Pixel coordinate grounding data
● ● ● ● ●

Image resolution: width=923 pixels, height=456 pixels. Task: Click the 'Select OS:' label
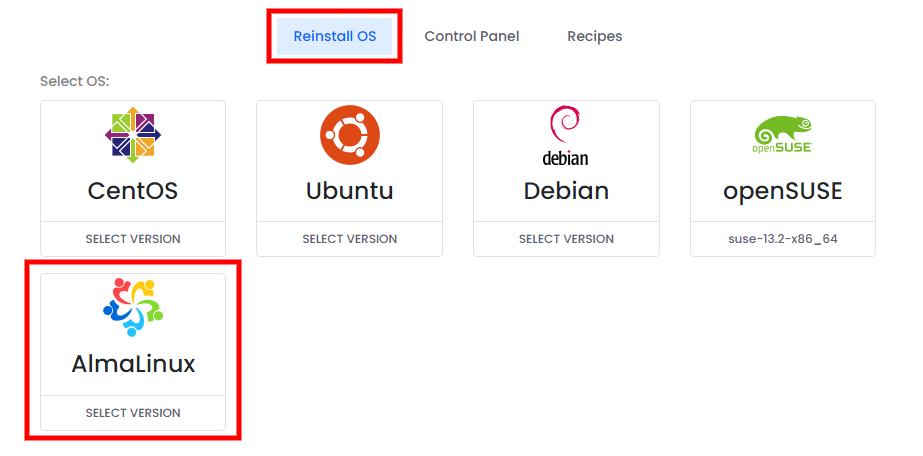pyautogui.click(x=75, y=81)
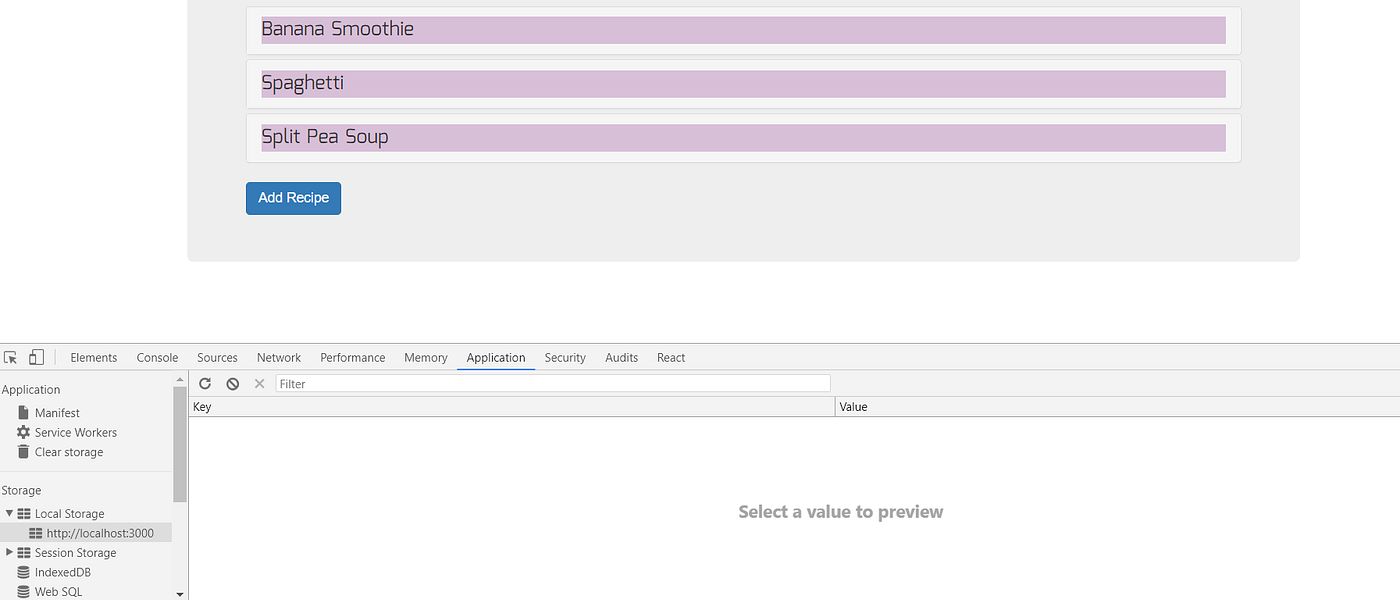Click the refresh storage items icon
This screenshot has width=1400, height=600.
coord(205,383)
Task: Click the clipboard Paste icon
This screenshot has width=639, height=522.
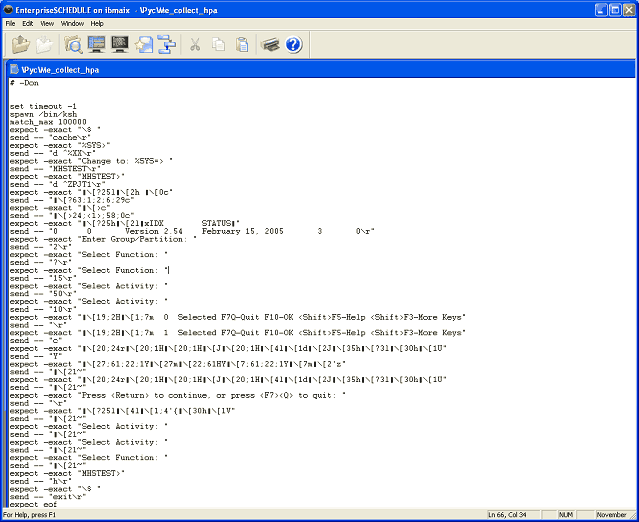Action: point(242,44)
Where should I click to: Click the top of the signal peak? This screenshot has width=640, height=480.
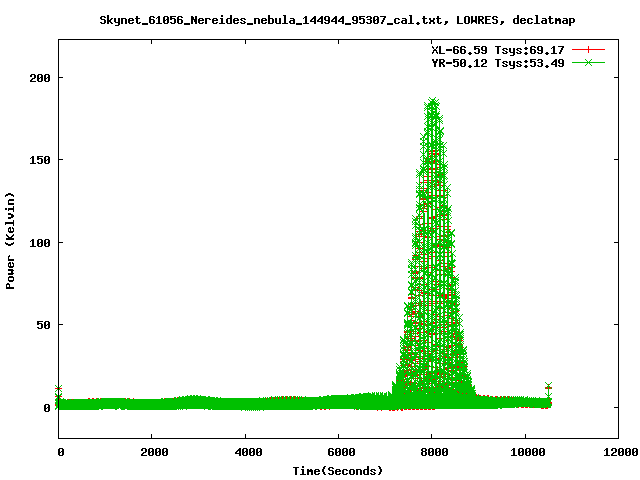pos(432,102)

● ● ● ● ●

Instructions for the task: Every line above should be copied exactly, apart from any pictures.

Solution for this task:
Image resolution: width=923 pixels, height=456 pixels. Task: Click the 'Select OS:' label
pyautogui.click(x=75, y=81)
Click the refresh storage items icon
This screenshot has width=1400, height=600.
coord(205,383)
Task: Click the clipboard Paste icon
This screenshot has width=639, height=522.
Action: point(242,44)
Where should I click to: Click the top of the signal peak? This screenshot has width=640, height=480.
pos(432,102)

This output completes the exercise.